* _AIM OF THE EXERCISE_:
Return the following lines and nothing else: the one holding "Call for Papers (76, 150)" and all those after it in the records below, unchanged, minus any pictures.

Stored items
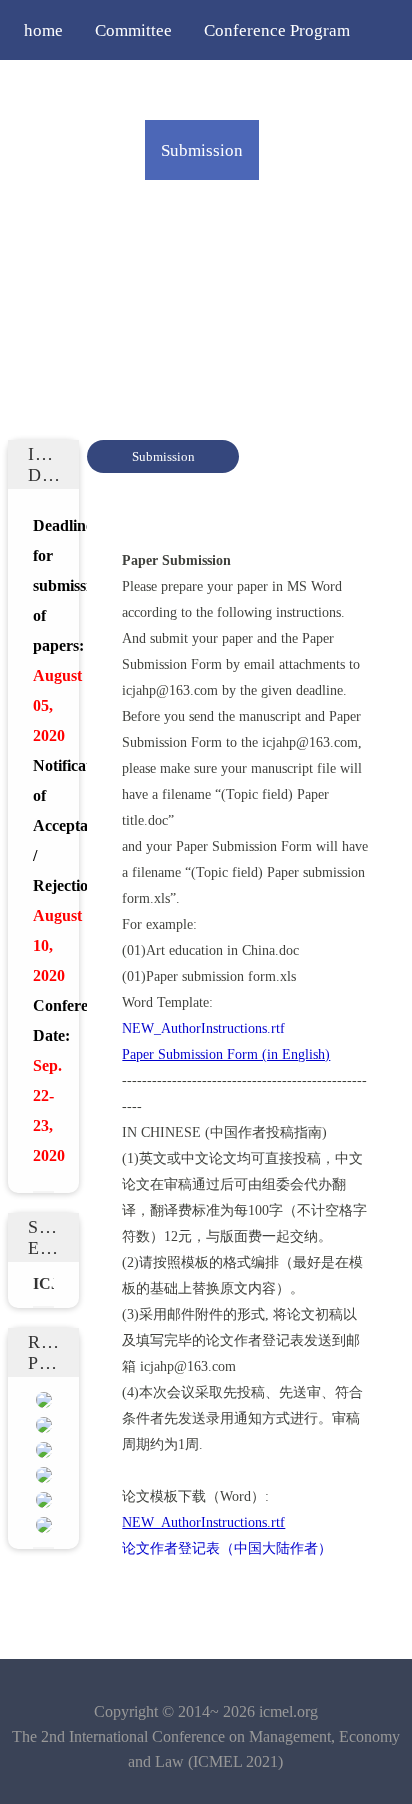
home (43, 30)
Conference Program (277, 30)
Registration (318, 150)
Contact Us (63, 270)
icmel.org (288, 1711)
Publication (207, 210)
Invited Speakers (83, 90)
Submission (202, 150)
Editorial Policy (79, 210)
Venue (302, 210)
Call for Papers (76, 150)
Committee (133, 30)
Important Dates (232, 90)
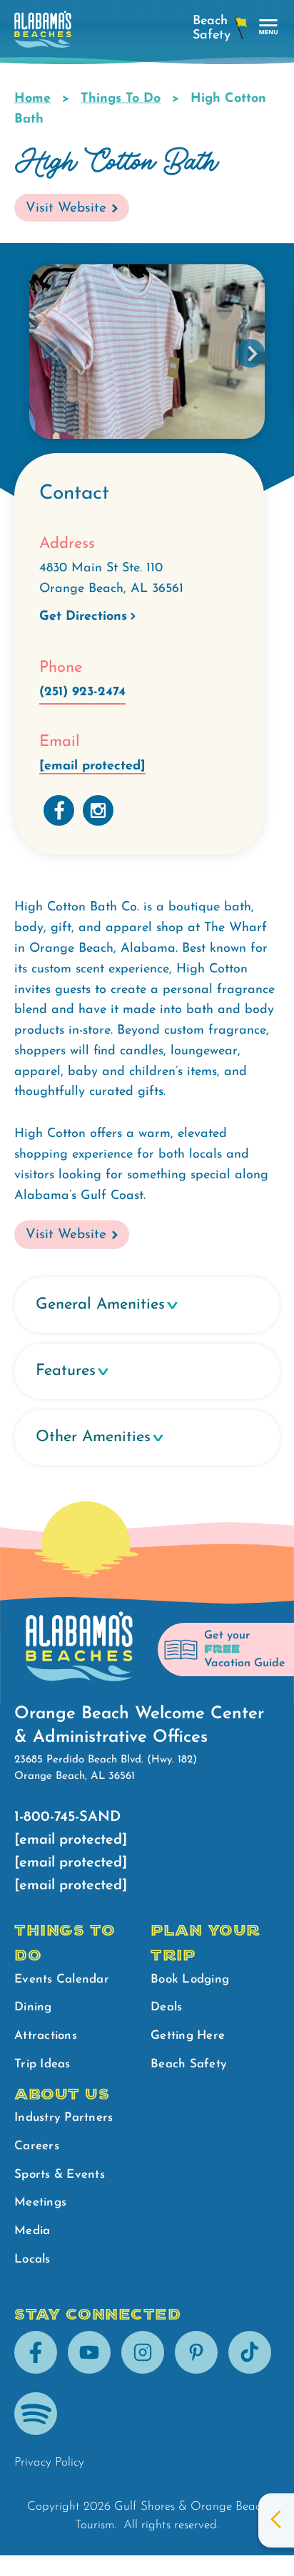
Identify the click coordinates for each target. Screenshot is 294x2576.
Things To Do (121, 99)
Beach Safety (189, 2064)
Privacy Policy (49, 2462)
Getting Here (188, 2036)
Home (32, 99)
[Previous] (58, 353)
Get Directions (83, 617)
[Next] (250, 353)
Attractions (45, 2036)
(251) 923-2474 (82, 692)
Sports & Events (59, 2175)
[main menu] (268, 27)
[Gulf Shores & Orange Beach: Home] (42, 33)
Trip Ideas (42, 2064)
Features (66, 1371)
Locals (32, 2259)
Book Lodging (190, 1979)
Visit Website (66, 208)
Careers (36, 2146)
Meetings (40, 2202)
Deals (166, 2007)
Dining (33, 2007)
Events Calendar (61, 1979)
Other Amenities (93, 1437)
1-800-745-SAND (67, 1817)
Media (32, 2231)
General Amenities (100, 1305)
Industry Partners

* _EXPECTED ANSWER_:
Call for Papers (76, 150)
Committee (133, 30)
Important Dates (232, 90)
Identify the click coordinates for each target. Screenshot is 294x2576.
Things To Do (121, 99)
Beach Safety (189, 2064)
Privacy Policy (49, 2462)
Getting Here (188, 2036)
Home (32, 99)
[Previous] (58, 353)
Get Directions (83, 617)
[Next] (250, 353)
Attractions (45, 2036)
(251) 923-2474 (82, 692)
Sports & Events (59, 2175)
[main menu] (268, 27)
[Gulf Shores & Orange Beach: Home] (42, 33)
Trip Ideas (42, 2064)
Features (66, 1371)
Locals (32, 2259)
Book Lodging (190, 1979)
Visit Website (66, 208)
Careers (36, 2146)
Meetings (40, 2202)
Deals (166, 2007)
Dining (33, 2007)
Events Calendar (61, 1979)
Other Amenities (93, 1437)
1-800-745-SAND (67, 1817)
Media (32, 2231)
General Amenities (100, 1305)
Industry Partners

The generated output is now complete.